> Directives
A. In the comments on artificial intelligence, list every category of information that, according to one comment, a computer should be able to recognize.
B. Answer these questions using the comments on artificial intelligence:
(i) Which company does the first comment say hired the program?
(ii) What does one comment name as a good standard for the test?
(iii) What does the commenter who is "certainly no expert on AI" suspect about the programming behind decent AI?
C. Continue the comments on artificial intelligence from the point where they stop.

I just had a conversation with this program earlier today! Dell hired it to work in its tech support department.
#14, FTW
Having to fool a sophisticated audience that is trying to tell the difference is too high a bar. It should just have to trick a casual observer who isn’t aware of any test. Internet chat rooms are a good standard.
For this contest, do they give awards to people who trick judges into saying they are a computer?
bo-ring
thanks for the information, your blog is very good and interesting
It’s one of life’s biggest irony’s. We got a planet full of supposedly intelligent people, none of whom can make even the lamest of simulations of what intelligence is. Considering computing power available nowadays it should be a an easy task.
I’m certainly no expert on AI, but I’ve always believed in the power of relatively simple algorithms to create complicated behavior. I suspect that when decent AI is finally created, the programming behind it is going to be deceptively simple.
To go more in-depth, I think the key is memory allocation. Rather than trying to store and compute all the inputs a computer receives, it should be able to recognize which information is vital for long term survival, which information may be necessary in the short term, and which information may be discarded. Of course, the idea of positive and negative interactions (evolutionary goals, if you will) would have to be built into the programming of the machine. Ideally, a rather simplistic set of algorithms would give rise to a learning capable and complex AI.

> Given data
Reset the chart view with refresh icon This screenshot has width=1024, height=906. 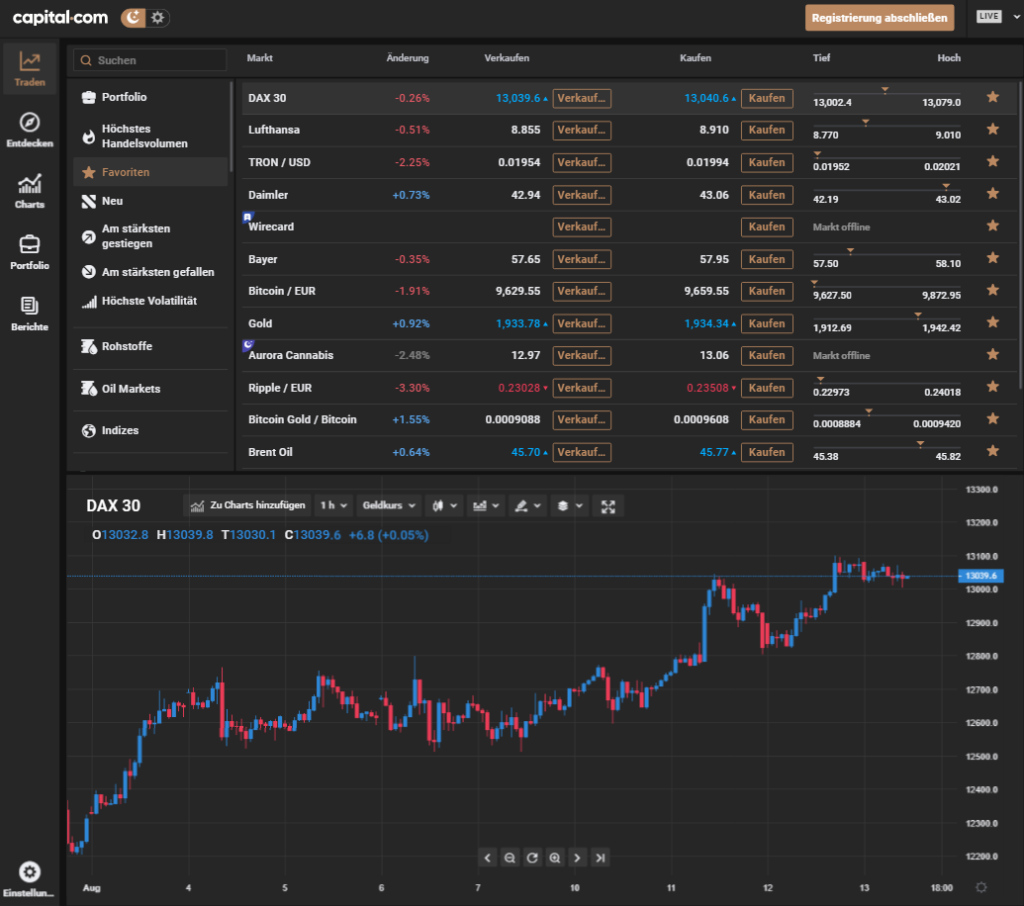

> Outputs
A.
- Information that is vital for long-term survival
- Information that may be necessary in the short term
- Information that may be discarded

B.
(i) Dell, for its tech support department.
(ii) Internet chat rooms.
(iii) That it will be deceptively simple.

C.
Of course, all these ideas are aimed at recreating a human form of intelligence. And who’s to say that we are the only valid manifestation of intelligence? And also, I may be drunk. So who the hell knows.
During the last presidential election, I made an Eliza-based Sarah Palin: http://debuggingsarah.appspot.com/
It was really more of an exercise to learn the Google App Engine API and play with Flash (I’d never written ActionScript before that).
My goal was to put the AI on the (App Engine) server and just use Flash for the UI.
As far as Sarah’s responses, I tried to be as as accurate as possible. Of course, she needs no embellishment.